Quentin Spencer wrote:
> David Bateman wrote:
> 
>>Dmitri A. Sergatskov wrote:
>>  
>>
>>>octave:1> a=randn(2)
>>>a =
>>>
>>>  -0.94562   1.05567
>>>  -0.69245   1.99836
>>>
>>>octave:2> x=a'*a
>>>x =
>>>
>>>   1.3737  -2.3820
>>>  -2.3820   5.1079
>>>
>>>octave:3> chol(x)
>>>ans =
>>>
>>>   1.17204  -2.03238
>>>   0.00000   0.98860
>>>Upper Triangular
>>>
>>>octave:4> chol(x)
>>>error: chol: matrix not positive definite
>>>octave:4>
>>>---
>>>
>>>So after calling chol a second time on the same matrix it gives an error.

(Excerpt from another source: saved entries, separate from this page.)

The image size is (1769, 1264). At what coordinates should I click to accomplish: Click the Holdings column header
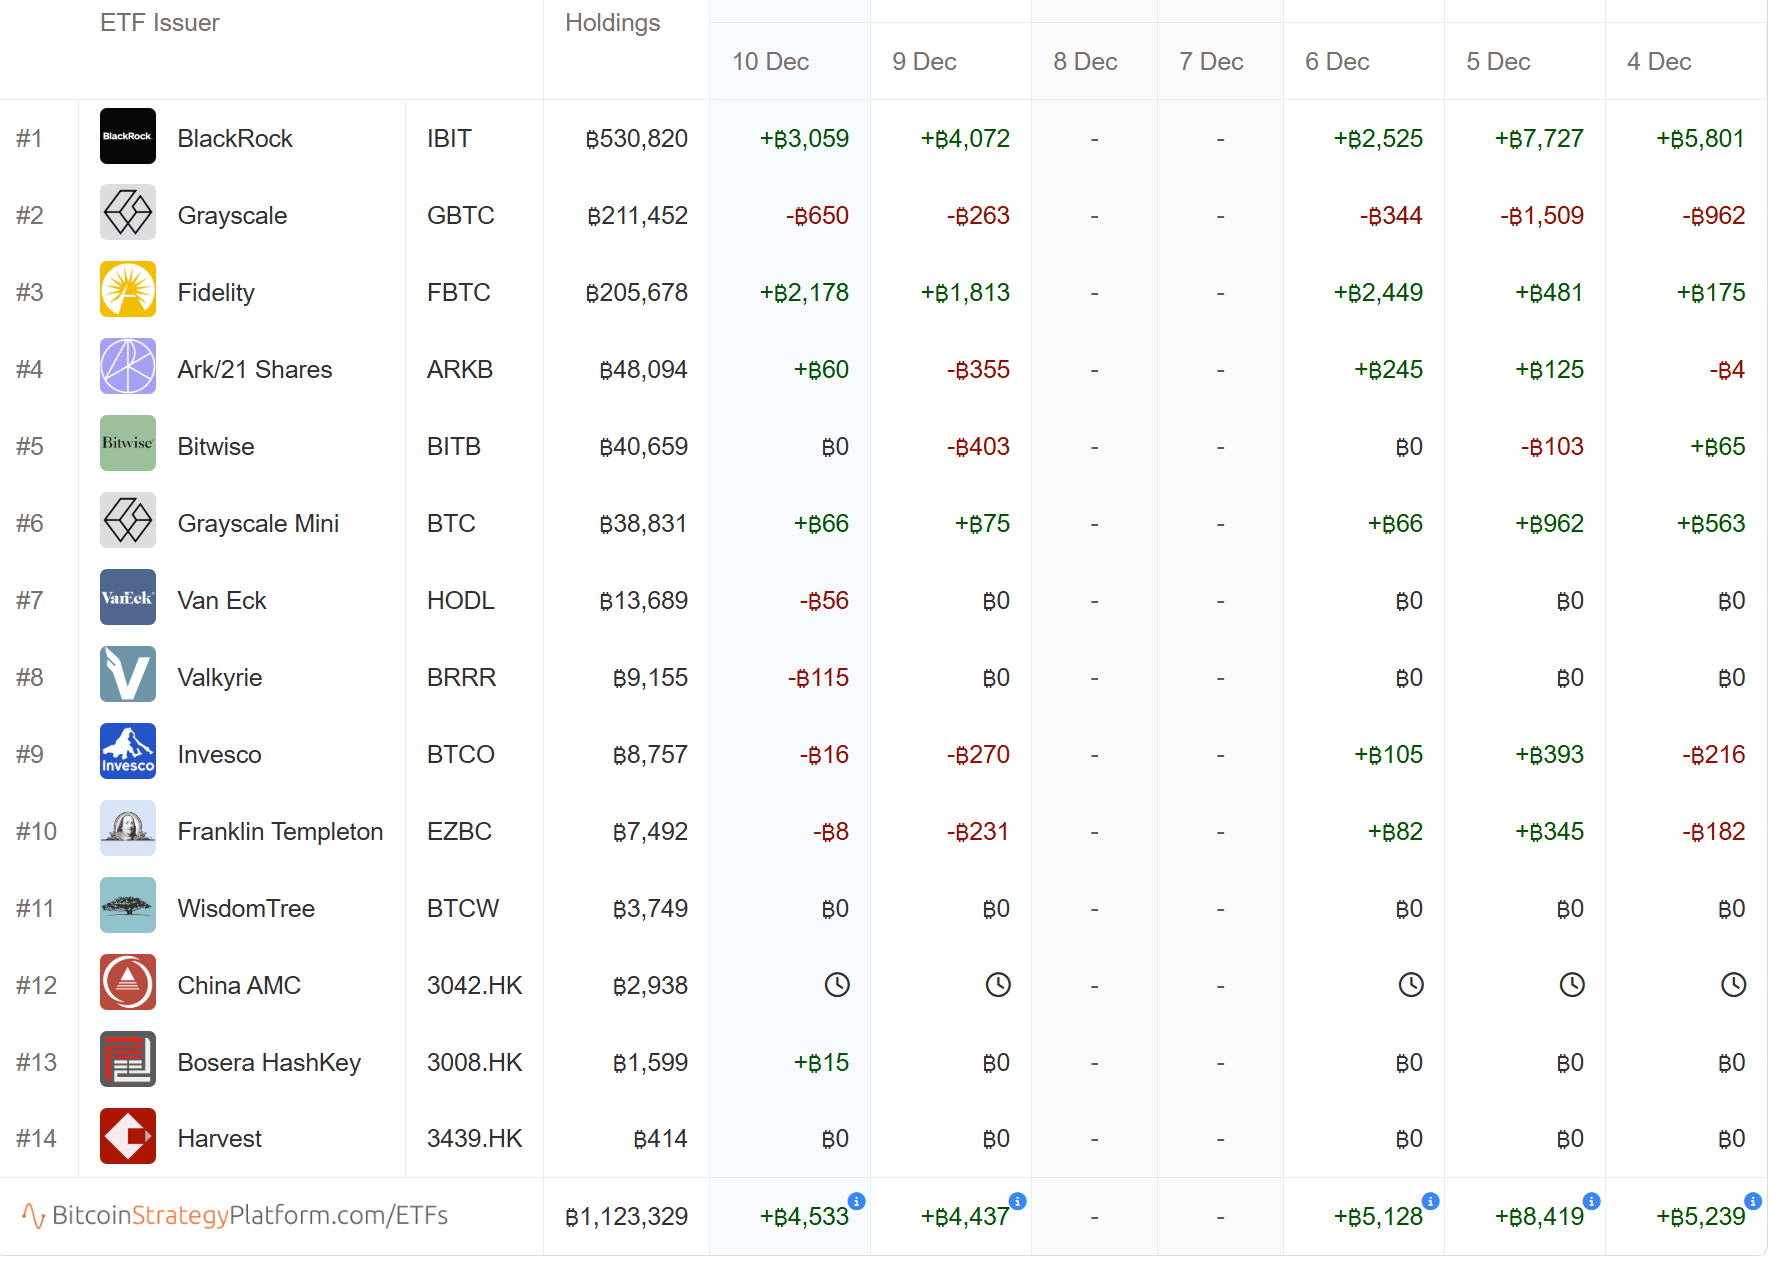click(612, 23)
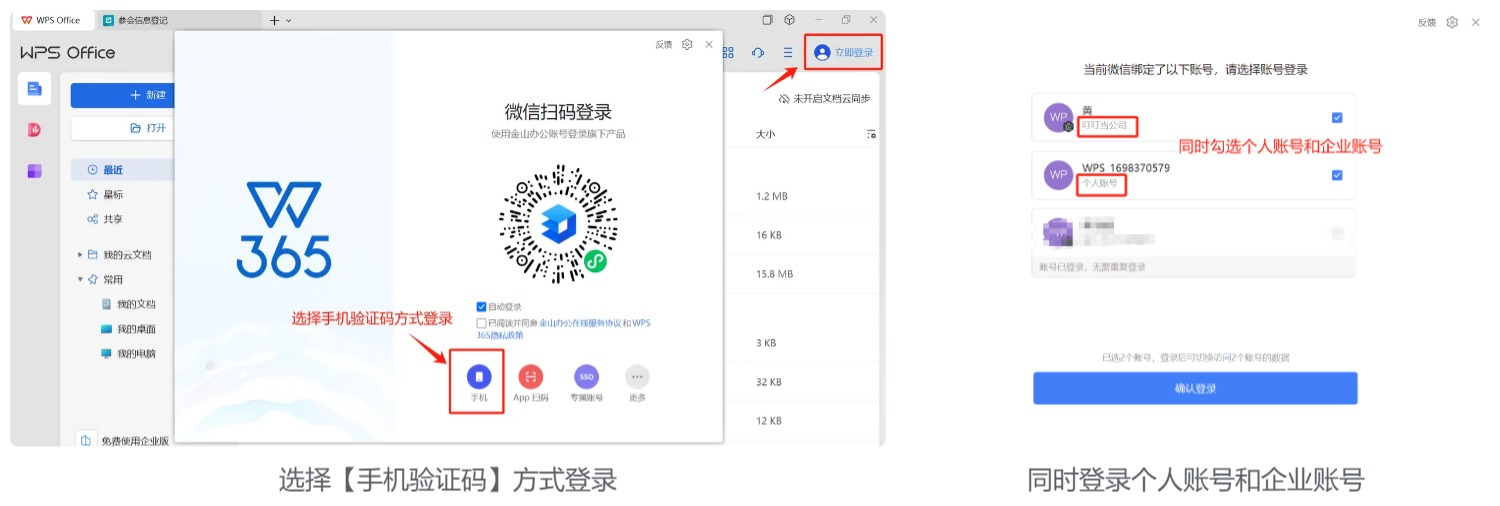Collapse the 常用 tree section

coord(80,280)
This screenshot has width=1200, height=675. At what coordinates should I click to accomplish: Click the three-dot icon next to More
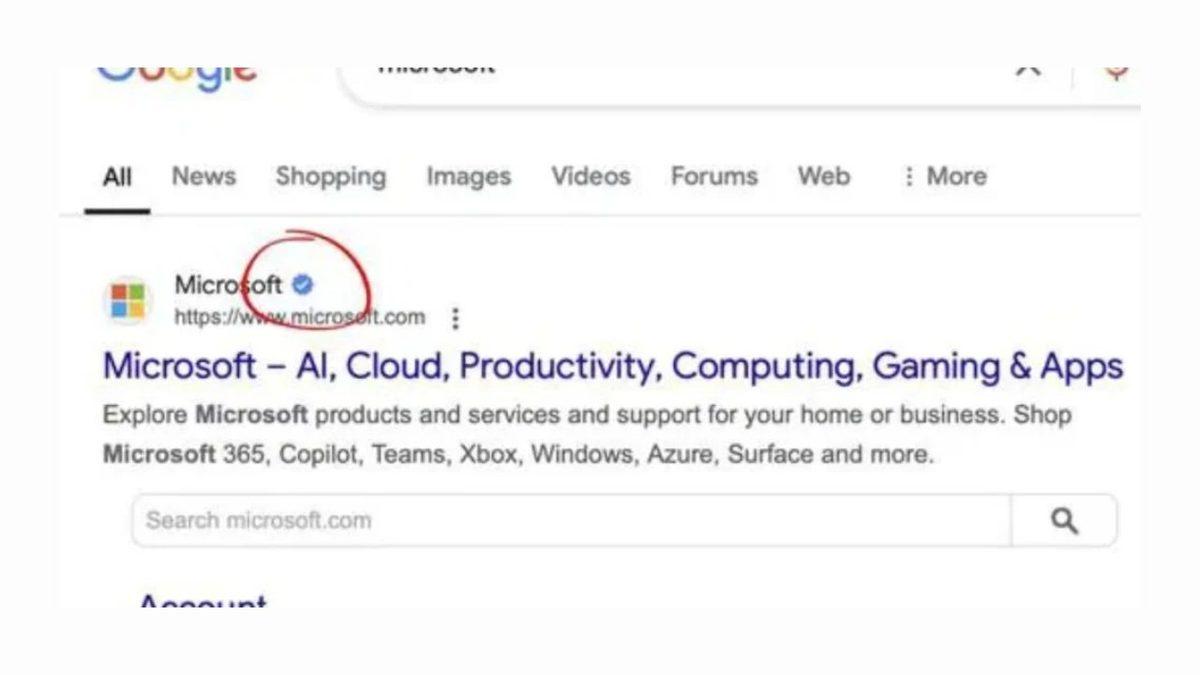(908, 176)
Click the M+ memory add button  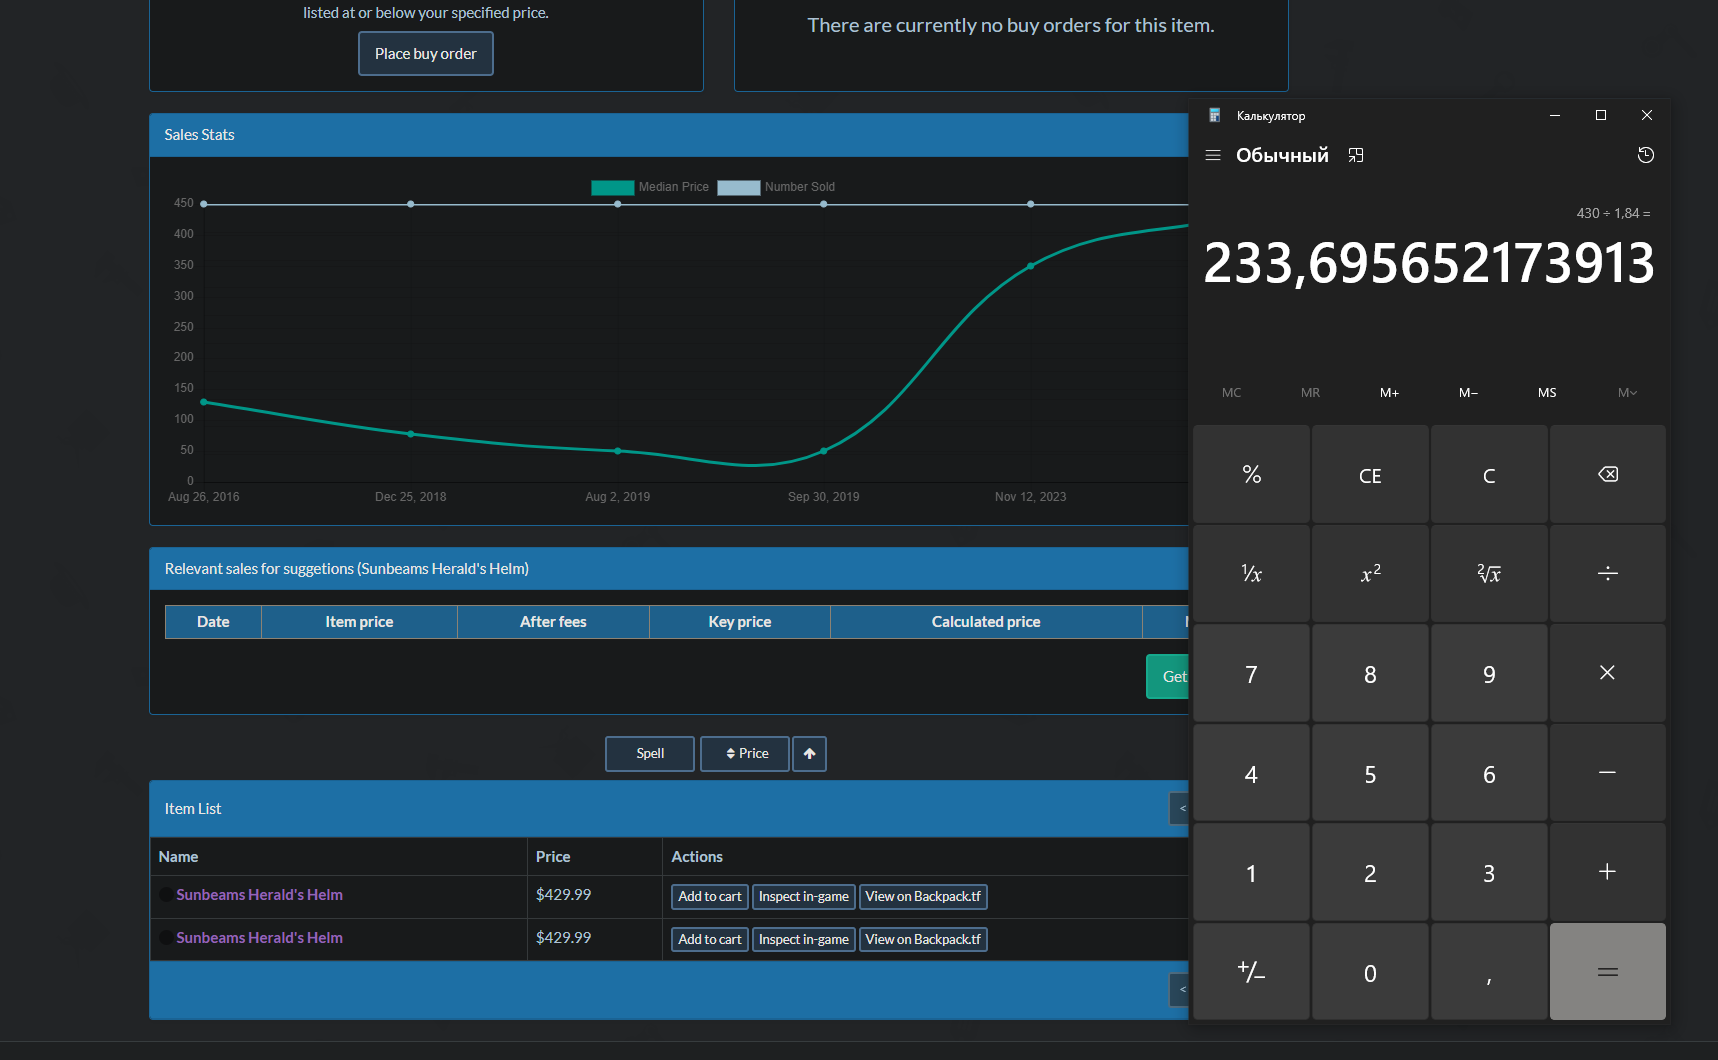click(x=1389, y=393)
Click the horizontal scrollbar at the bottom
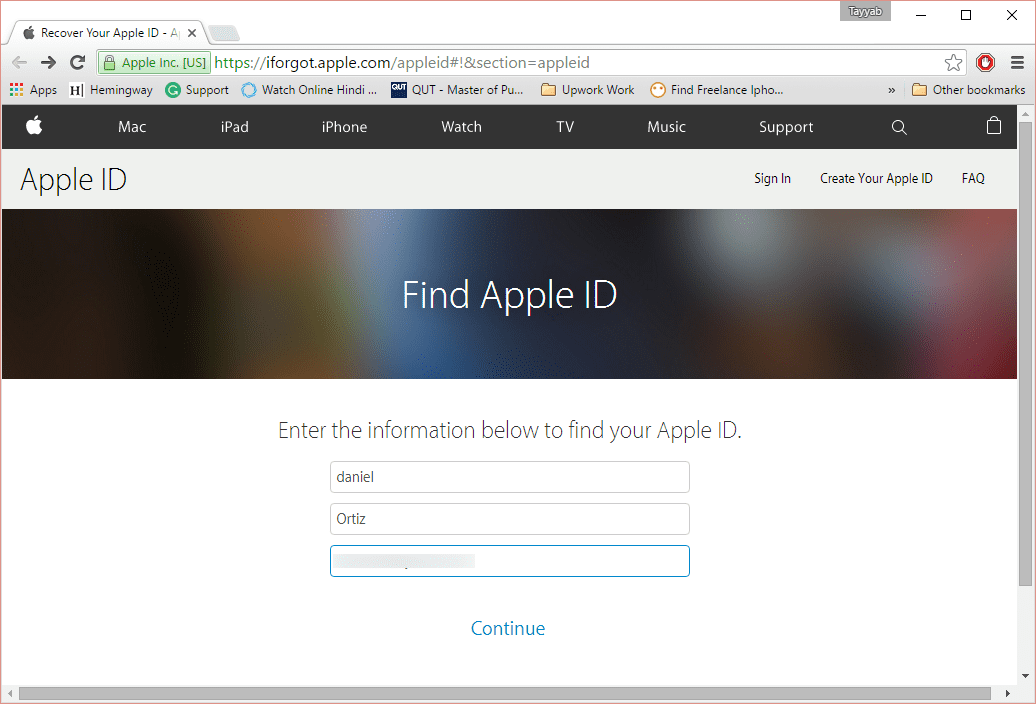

>>>That seems breaks chol for good for remaining of the octave session:
>>>    
>>
>>This is the old octave-forge chol.cc function being used here. You can
>>tell since it prints "Upper Triangular". So strictly speaking this is a
>>bug in octave-forge.
>>
>>The fact is in the octave CVS I submitted a patch to correctly determine
>>is a matrix is positive definite and use the LAPACK cholesky
>>factorization functions. In addition to special cases for upper/lower
>>triangular functions using the lapack back substitution code rather than
>>the home rolled version in the octave-forge code, so the version in
>>octave's core should now be significantly better than the octave-forge
>>forge.
>>
>>This completely removes the need for the octave-forge code, and so I
>>disabled it in octave-forge (though I didn't delete it is a good example
>>of how to write a user type). It also means I don't see much point in
>>tracking down this bug...
>>  
> 
> 
> I hadn't realized there were redundant versions of chol, but I can 
> verify that both RPMs have a version:
> /home/qspencer> rpm -ql octave | grep chol.oct
> /usr/libexec/octave/2.9.5/oct/i686-redhat-linux-gnu/chol.oct
> /usr/libexec/octave/2.9.5/oct/i686-redhat-linux-gnu/spchol.oct
> /home/qspencer> rpm -ql octave-forge | grep chol.oct
> /usr/libexec/octave/site/oct/api-v18/i686-redhat-linux-gnu/octave-forge/chol.oct
> 
> So, I could fix this by just excluding chol.oct from the octave-forge 
> RPM. Is there any downside to doing this with octave 2.9.5?
> 


Yes there is a downside, in that the octave-forge version of chol flags
the matrix as upper triangular in a special user type and uses only
back/forward subsititution for "r = chol(A); x = r \ (r' \ b)", rather
than a full LU solve (twice). So even though the LAPACK
back-substitution code isn't used in this version it should still be
much faster for the solve than the octave 2.9.5 version. However, the
octave 2.9.5+ version should beat it, as it automatically recognizes r
as being triangular and uses LAPACK's back/forward substitution code in
the solve.

D.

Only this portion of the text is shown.